___ Ausgangstext

11. September 2017

Bundesteilhabegesetz

Noch viele offene Fragen in NRW

Lange wurde um das Bundesteilhabegesetz gerungen. Seit Ende vergangenen Jahres ist es beschlossen. Nun geht es um die Umsetzung in den Bundesländern. Viele Fragen sind noch offen. Der evangelische Fachverband Behindertenhilfe und Psychiatrie in der Diakonie RWL hat jetzt einige im Gespräch mit NRW-Landtagsabgeordneten auf den Tisch gebracht.

Michael Conty und Katja Alfing

Der Ort für den Austausch zum neuen Bundesteilhabegesetz war gut gewählt. Das Gespräch fand im PIKSL-Labor in Düsseldorf statt, einer diakonischen Einrichtung für Menschen mit Behinderung. Sie möchte mit digitalem Wissen eine immer komplizierter werdende Welt einfacher machen. Genau der richtige Ort, um das komplexe Bundesteilhabegesetz zu beleuchten und zu diskutieren.

______
___ Erfasste Daten

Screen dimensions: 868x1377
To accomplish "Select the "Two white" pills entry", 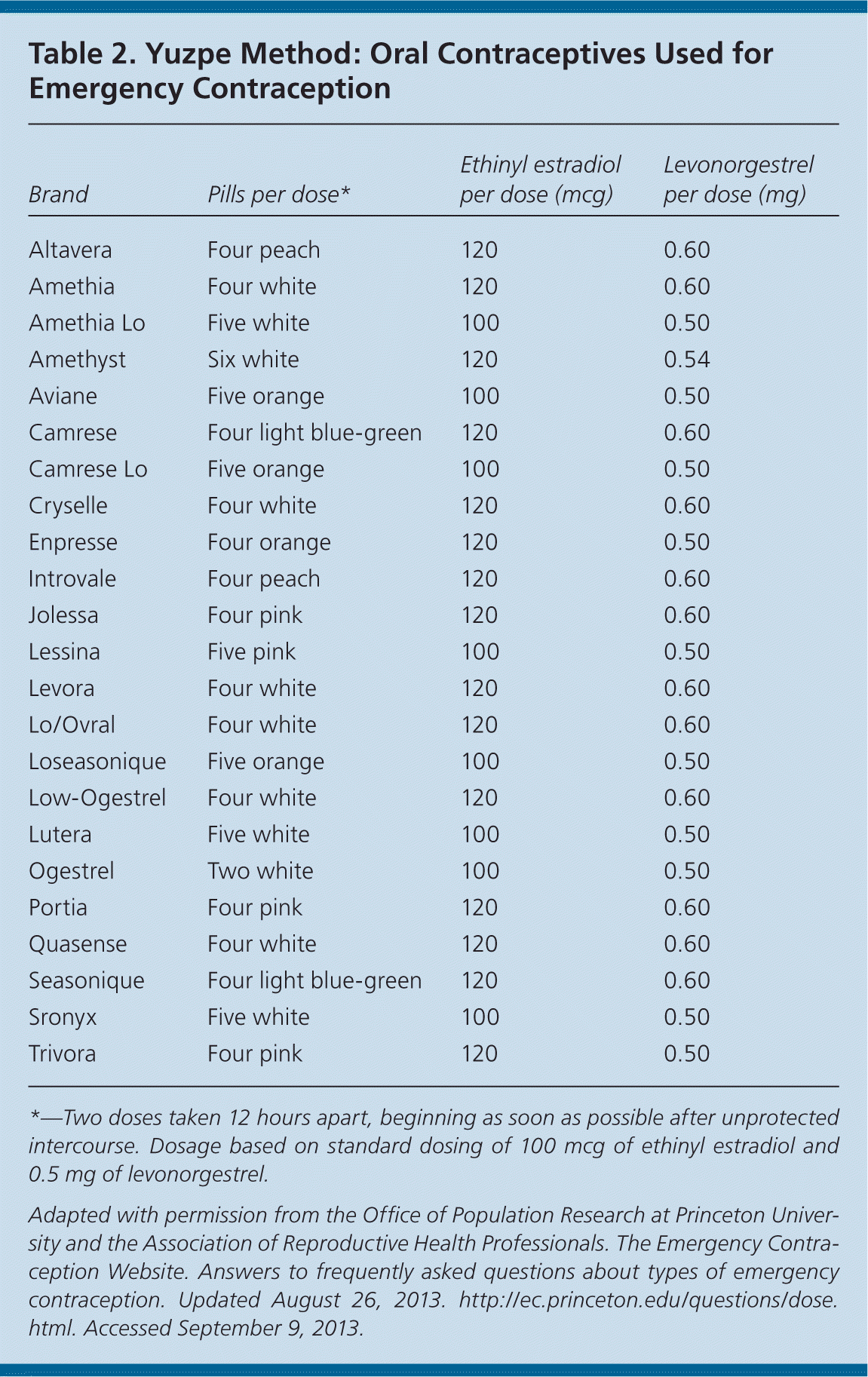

______

Die Aufgabe:
Führen Sie den Bericht über das Bundesteilhabegesetz in NRW nach seinem letzten Satz weiter.

Lösung der Aufgabe:
Einig war man sich, dass das neu zu gestaltende Ausführungsgesetz – in dem das Bundesteilhabegesetz für NRW konkretisiert wird – Ausgangspunkt für verbesserte Leistungen sein muss. Es darf nicht darum gehen, zu Lasten von Menschen mit Behinderungen zu sparen. Das betonten sowohl die Expertinnen und Experten des evangelischen Fachverbandes Behindertenhilfe und Psychiatrie in der Diakonie RWL als auch die Landtagsabgeordneten der SPD und Grünen. Mit den Parteien der Regierungsfraktionen wird der Fachverband in der kommenden Woche das Gespräch suchen.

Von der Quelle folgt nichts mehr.